Spreadsheets versus a Data Warehouse – the two sides of the Analysis coin
Ash van der Spuy from our Sydney office shares his thoughts on how IT and business can work more closely to bridge the gap of familiar spreadsheet analysis vs reporting from a data warehouse for Financial Analysts.
Spreadsheets have been the mainstay of the Financial Analyst for decades, and its blank canvas and powerful calculation functions ensures that it remains the “go to” tool for both quick and complicated calculations. There are no tools as efficient for mocking up a quick analysis as a spreadsheet and it is important to keep this in mind, because there is a tendency is to criticise Excel so as to highlight the importance of formal reporting and analysis. While spreadsheets cannot do everything, similarly data warehouses cannot always meet the demands of the Financial Analysts; for proper analytics these functions have to meet each other half way.
1. The IT side of the coin
Every tool has its purpose and spreadsheets have their place. The same is to be said for formal reporting and analysis tools such as the ones developed by Tableau, Qlik, Microsoft, IBM, Oracle, SAS and SAP. These reporting and analysis tools however work best with well-structured data, and even better if this data is in a database in a proper data model. There are tools which are improving data exploration using diverse data sets, but their functionality is limited. When it comes to complicated calculations using snippets of information, often from temporary or ad hoc data sources to answer a specific pressing question; the spreadsheet rules supreme.
This is the side of the coin that the Business Intelligence or Information Management professionals need to support. Some questions need immediate answers and pose a question a data warehouse (DW) may not accommodate, but this doesn’t mean that the DW should just leave the Analysts to blunder ahead.
Business and Financial Analysts in particular, can easily reach a place where they view the data warehouse as slow and cumbersome. They have pressing questions, and can’t wait until tomorrow or next week to answer them and this is when they often resort to entering the data into a spreadsheet.
But it is exactly this haste that leads to keying errors, mistakes in formulas or using the wrong data. Worse than that, is using the correct data without knowing that it is of bad quality – Just because data comes from a financial system or an ERP, its quality is not guaranteed.
I have seen that the best analytics and reporting comes from organisations where the Data Warehouse and Business work together; and Analysts and IT professionals often forget that. The goal for a data warehouse should be to ensure that for those questions that must be answered in a spread sheet, the largest proportion of the data must come from good quality, trusted sources which the data warehouse has prepared and approved. When that doesn’t happen, the perfect storm is unavoidable.
The perfect storm is the scenario where a spread sheet contains both good data from a data warehouse and bad quality data and incorrect formulae input by analysts, which is then used by Management to make decisions. Since some of the data is from the data warehouse, the results are taken with high regard and decisions are made with confidence, even when affecting people’s lives and jobs.
We have seen this happen to companies big and small, both locally and globally. Take the example of Barclay’s and their overpayment of hundreds of millions for subprime debt. During the GFC, hidden columns in a spread sheet led to this their perfect storm. http://www.computerworld.com/s/article/9117143/Excel_error_leaves_Barclays_with_more_Lehman_assets_than_it_bargained_for
Another example has come from an economics study which was strategically used, largely by Europe and America to deal with the GFC. Upon further analysis, academics found the study was based on results from a spreadsheet containing errors and the resulting fallout from this was international.
Recommendations for a way forward
Here are my 6 key observations and recommendations for Business and IT to meet in the middle:
- Analysts have to keep inmind that the formal systems and policies employed by the DW are there to
- A. Supply automatic results that accelerate decision making which is also more efficient in the future.

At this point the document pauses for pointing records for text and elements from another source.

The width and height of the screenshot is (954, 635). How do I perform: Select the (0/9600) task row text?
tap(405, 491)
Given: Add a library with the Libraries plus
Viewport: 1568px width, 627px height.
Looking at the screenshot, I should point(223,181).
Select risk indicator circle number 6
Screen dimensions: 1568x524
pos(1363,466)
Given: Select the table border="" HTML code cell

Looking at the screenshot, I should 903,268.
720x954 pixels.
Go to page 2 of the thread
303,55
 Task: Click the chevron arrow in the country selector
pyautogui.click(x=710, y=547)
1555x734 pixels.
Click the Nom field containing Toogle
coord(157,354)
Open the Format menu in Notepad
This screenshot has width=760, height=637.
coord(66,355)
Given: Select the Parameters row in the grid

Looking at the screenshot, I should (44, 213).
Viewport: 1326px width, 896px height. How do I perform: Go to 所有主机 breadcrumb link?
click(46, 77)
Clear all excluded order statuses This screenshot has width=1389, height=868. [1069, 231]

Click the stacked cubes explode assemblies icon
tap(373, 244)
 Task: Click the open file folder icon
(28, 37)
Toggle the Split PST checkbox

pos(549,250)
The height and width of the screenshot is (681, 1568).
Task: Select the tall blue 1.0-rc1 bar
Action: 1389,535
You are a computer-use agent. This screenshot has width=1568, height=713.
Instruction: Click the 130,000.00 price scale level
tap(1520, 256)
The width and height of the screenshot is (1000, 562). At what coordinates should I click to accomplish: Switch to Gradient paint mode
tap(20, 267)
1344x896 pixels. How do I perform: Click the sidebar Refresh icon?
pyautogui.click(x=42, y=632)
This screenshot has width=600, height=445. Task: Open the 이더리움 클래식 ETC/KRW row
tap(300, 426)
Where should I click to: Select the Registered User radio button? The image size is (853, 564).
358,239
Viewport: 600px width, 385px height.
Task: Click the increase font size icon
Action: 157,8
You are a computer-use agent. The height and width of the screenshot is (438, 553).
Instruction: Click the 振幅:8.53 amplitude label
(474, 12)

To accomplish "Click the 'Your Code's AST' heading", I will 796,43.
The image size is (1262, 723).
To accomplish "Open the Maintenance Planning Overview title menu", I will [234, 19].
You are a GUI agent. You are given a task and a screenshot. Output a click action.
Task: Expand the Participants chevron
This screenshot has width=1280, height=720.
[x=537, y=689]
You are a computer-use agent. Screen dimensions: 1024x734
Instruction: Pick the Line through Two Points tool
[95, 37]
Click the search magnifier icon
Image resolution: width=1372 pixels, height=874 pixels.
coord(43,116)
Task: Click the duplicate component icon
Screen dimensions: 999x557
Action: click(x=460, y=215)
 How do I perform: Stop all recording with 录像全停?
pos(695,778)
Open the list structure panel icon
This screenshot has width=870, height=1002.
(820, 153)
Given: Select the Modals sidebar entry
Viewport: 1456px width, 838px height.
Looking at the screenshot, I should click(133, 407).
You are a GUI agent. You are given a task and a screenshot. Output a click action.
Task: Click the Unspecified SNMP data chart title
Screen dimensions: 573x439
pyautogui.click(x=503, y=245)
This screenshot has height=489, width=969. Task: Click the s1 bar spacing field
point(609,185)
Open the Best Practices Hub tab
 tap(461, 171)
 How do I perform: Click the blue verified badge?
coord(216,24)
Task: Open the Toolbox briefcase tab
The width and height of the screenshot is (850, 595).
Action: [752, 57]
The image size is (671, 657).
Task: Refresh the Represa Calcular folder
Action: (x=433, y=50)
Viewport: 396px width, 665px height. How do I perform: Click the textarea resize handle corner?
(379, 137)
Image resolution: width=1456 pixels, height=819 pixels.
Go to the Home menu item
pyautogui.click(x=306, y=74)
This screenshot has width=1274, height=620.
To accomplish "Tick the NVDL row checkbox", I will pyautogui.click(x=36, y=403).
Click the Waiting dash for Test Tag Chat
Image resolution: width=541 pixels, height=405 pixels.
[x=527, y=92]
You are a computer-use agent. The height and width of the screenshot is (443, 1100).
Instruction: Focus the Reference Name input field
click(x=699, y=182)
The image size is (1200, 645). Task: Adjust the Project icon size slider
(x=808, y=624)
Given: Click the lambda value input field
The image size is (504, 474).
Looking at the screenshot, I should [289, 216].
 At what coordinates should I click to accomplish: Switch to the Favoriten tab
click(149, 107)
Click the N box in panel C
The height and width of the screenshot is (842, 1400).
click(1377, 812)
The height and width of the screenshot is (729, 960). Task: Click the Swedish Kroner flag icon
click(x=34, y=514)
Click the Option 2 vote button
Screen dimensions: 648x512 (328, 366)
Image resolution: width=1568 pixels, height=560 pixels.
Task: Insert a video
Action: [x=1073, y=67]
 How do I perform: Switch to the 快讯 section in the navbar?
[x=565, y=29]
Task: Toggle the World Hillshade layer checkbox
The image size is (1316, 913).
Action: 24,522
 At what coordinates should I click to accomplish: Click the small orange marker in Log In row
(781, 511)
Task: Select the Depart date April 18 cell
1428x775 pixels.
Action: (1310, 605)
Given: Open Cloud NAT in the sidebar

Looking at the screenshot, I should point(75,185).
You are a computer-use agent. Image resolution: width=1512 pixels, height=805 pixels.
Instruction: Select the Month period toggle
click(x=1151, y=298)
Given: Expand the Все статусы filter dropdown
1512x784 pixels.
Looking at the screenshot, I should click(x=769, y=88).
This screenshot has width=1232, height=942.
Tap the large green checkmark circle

- B. Ensure the data is of a high quality, and can be trusted for decision making.
- Once Analysts realise they are answering the same ad hoc repeatedly, and/or major decisions are being made based on the answers, the help of the DW should be sought. This is to automate the results and to ensure that the data is cleansed and verified if necessary.
- Cleansing and verifying the data will give further weight to the results and allow Analysts to focus on the next set of ad hoc questions.
- The automation process will also deconstruct the formulae in the analysis, providing another level of confidence to the results.
- IT professionals have to keep in mind that business needs are ever changing, and there is no way that they can keep up with every requirement. Instead the focus should be to grow that middle ground, and feed it with more and more trusted data.
- Alternatives to the traditional DW architectures should be assessed for fit, as a sandbox or multi-modal (this could include Lambda architecture) data platform can go a long way towards lowering the latency requirements that drive users away from the DW.
Spreadsheets, business intelligence software, analysts and specialists all have their place, they key is to understand the functions of each, and promote synergy through collaboration, and thereby better assist the broader company.
In future blogs we will explore how sandboxes and multi-modal, including Lambda architecture are changing the Information Management landscape.